The United States Supreme Court has extended these principles to the representation provided by an attorney to a criminal defendant in connection with a plea negotiation. Lafler v. Cooper, 566 U.S. ___, ___, 132 S. Ct. 1376, 1384-85, 182 L. Ed. 2d 398, 406-07 (2012); Missouri v. Frye, 566 U.S. ___, ___, 132 S. Ct. 1399, 1407-08, 182 L. Ed. 2d 379, 390 (2012). To establish ineffective assistance by such plea counsel, a defendant must demonstrate with "reasonable probability" that the result would have been different had he received proper advice from his trial attorney. Lafler, supra, 566 U.S. at ___, 132 S. Ct. at 1384, 182 L. Ed. 2d at 406-07 (citing Strickland, supra, 466 U.S. at 694, 104 S. Ct. at 2068, 80 L. Ed. 2d at 698). Defendant has failed to make that required showing here.

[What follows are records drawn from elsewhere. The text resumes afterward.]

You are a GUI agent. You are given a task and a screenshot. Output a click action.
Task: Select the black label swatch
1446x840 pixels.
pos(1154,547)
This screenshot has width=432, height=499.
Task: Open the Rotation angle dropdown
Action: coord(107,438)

"[B]ald assertions" of deficient performance are insufficient to support a PCR application alleging ineffective assistance. State v. Cummings, 321 N.J. Super. 154, 170 (App. Div.), certif. denied, 162 N.J. 199 (1999); see also State v. Porter, ___ N.J. ___, ___ (2013) (slip op. at 14) (reaffirming these principles in evaluating which of a defendant's various PCR claims warranted an evidentiary hearing). Although defendant maintains that he was coerced into accepting the State's plea offer by his plea counsel, that allegation is belied by the plea transcript itself, in which defendant repeatedly acknowledged to the court that he understood the terms of his plea and had entered into it willingly. The judge painstakingly reviewed the terms of the plea with defendant on the record. The factual basis of the sexual assault was explored in sufficient detail. Although the judge was made aware at or before sentencing of defendant's physical and emotional problems, there is no indication in the plea transcript or sentencing transcript that defendant was incapable of understanding what he was doing or that he had been strong-armed by his lawyer to enter into the agreement with the State.
The record is also bereft of proof of a "reasonable probability," as required by Lafler, Frye, and Strickland, that the result would have been different if defendant's plea counsel had advised him to reject the State's offer and proceed to trial. The plea agreement reduced defendant's sentencing exposure by half — from ten years to five years. The Megan's Law consequences and other sex crimes penalties would have been the same, regardless of whether defendant's conviction had occurred after a trial rather than through a negotiated plea. There is no expert opinion or other competent evidence to presume that defendant would have been exonerated at trial by a claim of diminished capacity or some other defense. As the PCR judge aptly described it in his oral decision on January 24, 2013, defendant "has not shown that [his prior] counsel was deficient in any way, shape or form. His allegations are too vague, conclusionary, [and] speculative, and do[] not require an evidentiary hearing." See State v. Preciose, 129 N.J. 451, 460 (1992) (noting the prerequisite of a prima facie showing of merit before an evidentiary hearing is necessary to adjudicate a PCR petition).
Affirmed.
I hereby certify that the foregoing is a true copy of the original on file in my office.